To do:
Rewrite the lines below as a Markdown table with two columns, Row and Line. Number each line in the Row column and omit blank lines.
## Begin
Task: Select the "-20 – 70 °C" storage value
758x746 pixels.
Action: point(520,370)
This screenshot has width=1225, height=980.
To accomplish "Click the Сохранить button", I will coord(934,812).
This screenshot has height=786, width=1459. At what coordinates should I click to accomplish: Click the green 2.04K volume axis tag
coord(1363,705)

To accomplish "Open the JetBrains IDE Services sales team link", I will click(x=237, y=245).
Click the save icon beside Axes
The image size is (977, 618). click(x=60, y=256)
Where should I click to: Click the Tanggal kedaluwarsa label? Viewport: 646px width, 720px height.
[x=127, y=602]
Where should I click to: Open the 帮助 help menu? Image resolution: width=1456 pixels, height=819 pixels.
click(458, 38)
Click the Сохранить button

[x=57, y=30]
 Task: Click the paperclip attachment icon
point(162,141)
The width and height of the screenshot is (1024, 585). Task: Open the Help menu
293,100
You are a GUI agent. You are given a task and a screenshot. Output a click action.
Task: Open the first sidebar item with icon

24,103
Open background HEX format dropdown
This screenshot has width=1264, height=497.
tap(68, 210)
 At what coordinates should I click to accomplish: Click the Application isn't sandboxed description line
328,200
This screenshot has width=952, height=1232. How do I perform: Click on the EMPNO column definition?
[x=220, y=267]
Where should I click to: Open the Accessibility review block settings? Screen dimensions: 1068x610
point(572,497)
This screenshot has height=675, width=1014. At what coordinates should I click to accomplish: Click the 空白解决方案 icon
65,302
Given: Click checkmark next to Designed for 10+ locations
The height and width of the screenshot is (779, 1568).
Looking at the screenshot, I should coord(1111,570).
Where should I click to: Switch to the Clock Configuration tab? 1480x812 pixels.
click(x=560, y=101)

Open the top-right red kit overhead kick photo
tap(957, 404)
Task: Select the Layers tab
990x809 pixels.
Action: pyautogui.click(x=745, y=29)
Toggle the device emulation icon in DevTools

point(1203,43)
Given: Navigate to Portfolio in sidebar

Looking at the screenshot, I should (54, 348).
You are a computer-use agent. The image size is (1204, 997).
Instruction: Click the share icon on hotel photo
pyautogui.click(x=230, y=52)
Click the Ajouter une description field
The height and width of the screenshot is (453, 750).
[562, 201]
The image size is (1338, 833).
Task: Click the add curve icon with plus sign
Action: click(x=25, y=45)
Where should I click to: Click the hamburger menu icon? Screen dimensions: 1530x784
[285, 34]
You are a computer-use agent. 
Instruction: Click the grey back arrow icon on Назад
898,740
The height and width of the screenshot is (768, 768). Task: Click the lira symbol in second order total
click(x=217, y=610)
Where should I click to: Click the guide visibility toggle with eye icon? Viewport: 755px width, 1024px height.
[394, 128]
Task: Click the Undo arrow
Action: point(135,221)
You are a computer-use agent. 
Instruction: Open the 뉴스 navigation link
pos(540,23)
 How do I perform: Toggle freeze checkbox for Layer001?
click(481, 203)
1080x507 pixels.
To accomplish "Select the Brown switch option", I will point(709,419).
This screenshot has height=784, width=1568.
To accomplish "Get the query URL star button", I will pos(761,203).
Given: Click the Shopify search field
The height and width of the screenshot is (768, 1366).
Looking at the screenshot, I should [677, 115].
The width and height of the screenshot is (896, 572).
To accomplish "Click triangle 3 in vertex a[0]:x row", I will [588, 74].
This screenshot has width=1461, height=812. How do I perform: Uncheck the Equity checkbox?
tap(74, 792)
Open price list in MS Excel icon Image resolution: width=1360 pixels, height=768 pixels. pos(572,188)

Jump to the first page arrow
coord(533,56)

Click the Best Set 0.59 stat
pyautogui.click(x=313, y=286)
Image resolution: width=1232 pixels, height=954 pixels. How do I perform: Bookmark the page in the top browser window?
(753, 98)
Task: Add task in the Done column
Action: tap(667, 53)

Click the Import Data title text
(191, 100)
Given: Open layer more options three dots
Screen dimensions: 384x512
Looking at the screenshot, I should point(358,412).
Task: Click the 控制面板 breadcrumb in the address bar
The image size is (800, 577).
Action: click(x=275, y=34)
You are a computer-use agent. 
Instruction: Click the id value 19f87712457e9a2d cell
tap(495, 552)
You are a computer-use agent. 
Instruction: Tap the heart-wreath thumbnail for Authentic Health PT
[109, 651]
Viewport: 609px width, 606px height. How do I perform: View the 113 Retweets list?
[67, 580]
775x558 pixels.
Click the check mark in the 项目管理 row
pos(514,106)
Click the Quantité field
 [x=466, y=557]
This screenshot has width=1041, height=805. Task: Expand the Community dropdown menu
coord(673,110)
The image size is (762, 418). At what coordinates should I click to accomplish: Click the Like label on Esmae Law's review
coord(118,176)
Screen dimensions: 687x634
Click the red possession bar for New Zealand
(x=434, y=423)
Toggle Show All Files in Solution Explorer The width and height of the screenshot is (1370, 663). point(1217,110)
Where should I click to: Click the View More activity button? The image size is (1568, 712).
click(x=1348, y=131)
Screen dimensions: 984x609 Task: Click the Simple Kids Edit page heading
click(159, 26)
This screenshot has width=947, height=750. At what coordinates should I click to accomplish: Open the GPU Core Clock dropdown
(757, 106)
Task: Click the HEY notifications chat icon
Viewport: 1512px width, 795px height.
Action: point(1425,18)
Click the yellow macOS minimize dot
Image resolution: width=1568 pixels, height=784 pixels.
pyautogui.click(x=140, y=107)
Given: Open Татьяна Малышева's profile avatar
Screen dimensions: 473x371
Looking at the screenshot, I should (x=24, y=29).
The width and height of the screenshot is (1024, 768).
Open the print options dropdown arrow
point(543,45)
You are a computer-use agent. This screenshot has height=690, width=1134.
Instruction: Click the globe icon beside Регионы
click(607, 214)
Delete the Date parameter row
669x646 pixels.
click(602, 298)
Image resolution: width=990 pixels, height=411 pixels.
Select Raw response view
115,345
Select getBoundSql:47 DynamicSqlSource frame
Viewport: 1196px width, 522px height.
## End
Written solution:
| Row | Line |
|---|---|
| 1 | Task: Select the "-20 – 70 °C" storage value |
| 2 | 758x746 pixels. |
| 3 | Action: point(520,370) |
| 4 | This screenshot has width=1225, height=980. |
| 5 | To accomplish "Click the Сохранить button", I will coord(934,812). |
| 6 | This screenshot has height=786, width=1459. At what coordinates should I click to accomplish: Click the green 2.04K volume axis tag |
| 7 | coord(1363,705) |
| 8 | To accomplish "Open the JetBrains IDE Services sales team link", I will click(x=237, y=245). |
| 9 | Click the save icon beside Axes |
| 10 | The image size is (977, 618). click(x=60, y=256) |
| 11 | Where should I click to: Click the Tanggal kedaluwarsa label? Viewport: 646px width, 720px height. |
| 12 | [x=127, y=602] |
| 13 | Where should I click to: Open the 帮助 help menu? Image resolution: width=1456 pixels, height=819 pixels. |
| 14 | click(458, 38) |
| 15 | Click the Сохранить button |
| 16 | [x=57, y=30] |
| 17 |  Task: Click the paperclip attachment icon |
| 18 | point(162,141) |
| 19 | The width and height of the screenshot is (1024, 585). Task: Open the Help menu |
| 20 | 293,100 |
| 21 | You are a GUI agent. You are given a task and a screenshot. Output a click action. |
| 22 | Task: Open the first sidebar item with icon |
| 23 | 24,103 |
| 24 | Open background HEX format dropdown |
| 25 | This screenshot has width=1264, height=497. |
| 26 | tap(68, 210) |
| 27 |  At what coordinates should I click to accomplish: Click the Application isn't sandboxed description line |
| 28 | 328,200 |
| 29 | This screenshot has width=952, height=1232. How do I perform: Click on the EMPNO column definition? |
| 30 | [x=220, y=267] |
| 31 | Where should I click to: Open the Accessibility review block settings? Screen dimensions: 1068x610 |
| 32 | point(572,497) |
| 33 | This screenshot has height=675, width=1014. At what coordinates should I click to accomplish: Click the 空白解决方案 icon |
| 34 | 65,302 |
| 35 | Given: Click checkmark next to Designed for 10+ locations |
| 36 | The height and width of the screenshot is (779, 1568). |
| 37 | Looking at the screenshot, I should coord(1111,570). |
| 38 | Where should I click to: Switch to the Clock Configuration tab? 1480x812 pixels. |
| 39 | click(x=560, y=101) |
| 40 | Open the top-right red kit overhead kick photo |
| 41 | tap(957, 404) |
| 42 | Task: Select the Layers tab |
| 43 | 990x809 pixels. |
| 44 | Action: pyautogui.click(x=745, y=29) |
| 45 | Toggle the device emulation icon in DevTools |
| 46 | point(1203,43) |
| 47 | Given: Navigate to Portfolio in sidebar |
| 48 | Looking at the screenshot, I should (54, 348). |
| 49 | You are a computer-use agent. The image size is (1204, 997). |
| 50 | Instruction: Click the share icon on hotel photo |
| 51 | pyautogui.click(x=230, y=52) |
| 52 | Click the Ajouter une description field |
| 53 | The height and width of the screenshot is (453, 750). |
| 54 | [562, 201] |
| 55 | The image size is (1338, 833). |
| 56 | Task: Click the add curve icon with plus sign |
| 57 | Action: click(x=25, y=45) |
| 58 | Where should I click to: Click the hamburger menu icon? Screen dimensions: 1530x784 |
| 59 | [285, 34] |
| 60 | You are a computer-use agent.  |
| 61 | Instruction: Click the grey back arrow icon on Назад |
| 62 | 898,740 |
| 63 | The height and width of the screenshot is (768, 768). Task: Click the lira symbol in second order total |
| 64 | click(x=217, y=610) |
| 65 | Where should I click to: Click the guide visibility toggle with eye icon? Viewport: 755px width, 1024px height. |
| 66 | [394, 128] |
| 67 | Task: Click the Undo arrow |
| 68 | Action: point(135,221) |
| 69 | You are a computer-use agent.  |
| 70 | Instruction: Open the 뉴스 navigation link |
| 71 | pos(540,23) |
| 72 |  How do I perform: Toggle freeze checkbox for Layer001? |
| 73 | click(481, 203) |
| 74 | 1080x507 pixels. |
| 75 | To accomplish "Select the Brown switch option", I will point(709,419). |
| 76 | This screenshot has height=784, width=1568. |
| 77 | To accomplish "Get the query URL star button", I will pos(761,203). |
| 78 | Given: Click the Shopify search field |
| 79 | The height and width of the screenshot is (768, 1366). |
| 80 | Looking at the screenshot, I should [677, 115]. |
| 81 | The width and height of the screenshot is (896, 572). |
| 82 | To accomplish "Click triangle 3 in vertex a[0]:x row", I will [588, 74]. |
| 83 | This screenshot has width=1461, height=812. How do I perform: Uncheck the Equity checkbox? |
| 84 | tap(74, 792) |
| 85 | Open price list in MS Excel icon Image resolution: width=1360 pixels, height=768 pixels. pos(572,188) |
| 86 | Jump to the first page arrow |
| 87 | coord(533,56) |
| 88 | Click the Best Set 0.59 stat |
| 89 | pyautogui.click(x=313, y=286) |
| 90 | Image resolution: width=1232 pixels, height=954 pixels. How do I perform: Bookmark the page in the top browser window? |
| 91 | (753, 98) |
| 92 | Task: Add task in the Done column |
| 93 | Action: tap(667, 53) |
| 94 | Click the Import Data title text |
| 95 | (191, 100) |
| 96 | Given: Open layer more options three dots |
| 97 | Screen dimensions: 384x512 |
| 98 | Looking at the screenshot, I should point(358,412). |
| 99 | Task: Click the 控制面板 breadcrumb in the address bar |
| 100 | The image size is (800, 577). |
| 101 | Action: click(x=275, y=34) |
| 102 | You are a computer-use agent.  |
| 103 | Instruction: Click the id value 19f87712457e9a2d cell |
| 104 | tap(495, 552) |
| 105 | You are a computer-use agent.  |
| 106 | Instruction: Tap the heart-wreath thumbnail for Authentic Health PT |
| 107 | [109, 651] |
| 108 | Viewport: 609px width, 606px height. How do I perform: View the 113 Retweets list? |
| 109 | [67, 580] |
| 110 | 775x558 pixels. |
| 111 | Click the check mark in the 项目管理 row |
| 112 | pos(514,106) |
| 113 | Click the Quantité field |
| 114 |  [x=466, y=557] |
| 115 | This screenshot has width=1041, height=805. Task: Expand the Community dropdown menu |
| 116 | coord(673,110) |
| 117 | The image size is (762, 418). At what coordinates should I click to accomplish: Click the Like label on Esmae Law's review |
| 118 | coord(118,176) |
| 119 | Screen dimensions: 687x634 |
| 120 | Click the red possession bar for New Zealand |
| 121 | (x=434, y=423) |
| 122 | Toggle Show All Files in Solution Explorer The width and height of the screenshot is (1370, 663). point(1217,110) |
| 123 | Where should I click to: Click the View More activity button? The image size is (1568, 712). |
| 124 | click(x=1348, y=131) |
| 125 | Screen dimensions: 984x609 Task: Click the Simple Kids Edit page heading |
| 126 | click(159, 26) |
| 127 | This screenshot has width=947, height=750. At what coordinates should I click to accomplish: Open the GPU Core Clock dropdown |
| 128 | (757, 106) |
| 129 | Task: Click the HEY notifications chat icon |
| 130 | Viewport: 1512px width, 795px height. |
| 131 | Action: point(1425,18) |
| 132 | Click the yellow macOS minimize dot |
| 133 | Image resolution: width=1568 pixels, height=784 pixels. |
| 134 | pyautogui.click(x=140, y=107) |
| 135 | Given: Open Татьяна Малышева's profile avatar |
| 136 | Screen dimensions: 473x371 |
| 137 | Looking at the screenshot, I should (x=24, y=29). |
| 138 | The width and height of the screenshot is (1024, 768). |
| 139 | Open the print options dropdown arrow |
| 140 | point(543,45) |
| 141 | You are a computer-use agent. This screenshot has height=690, width=1134. |
| 142 | Instruction: Click the globe icon beside Регионы |
| 143 | click(607, 214) |
| 144 | Delete the Date parameter row |
| 145 | 669x646 pixels. |
| 146 | click(602, 298) |
| 147 | Image resolution: width=990 pixels, height=411 pixels. |
| 148 | Select Raw response view |
| 149 | 115,345 |
| 150 | Select getBoundSql:47 DynamicSqlSource frame |
| 151 | Viewport: 1196px width, 522px height. |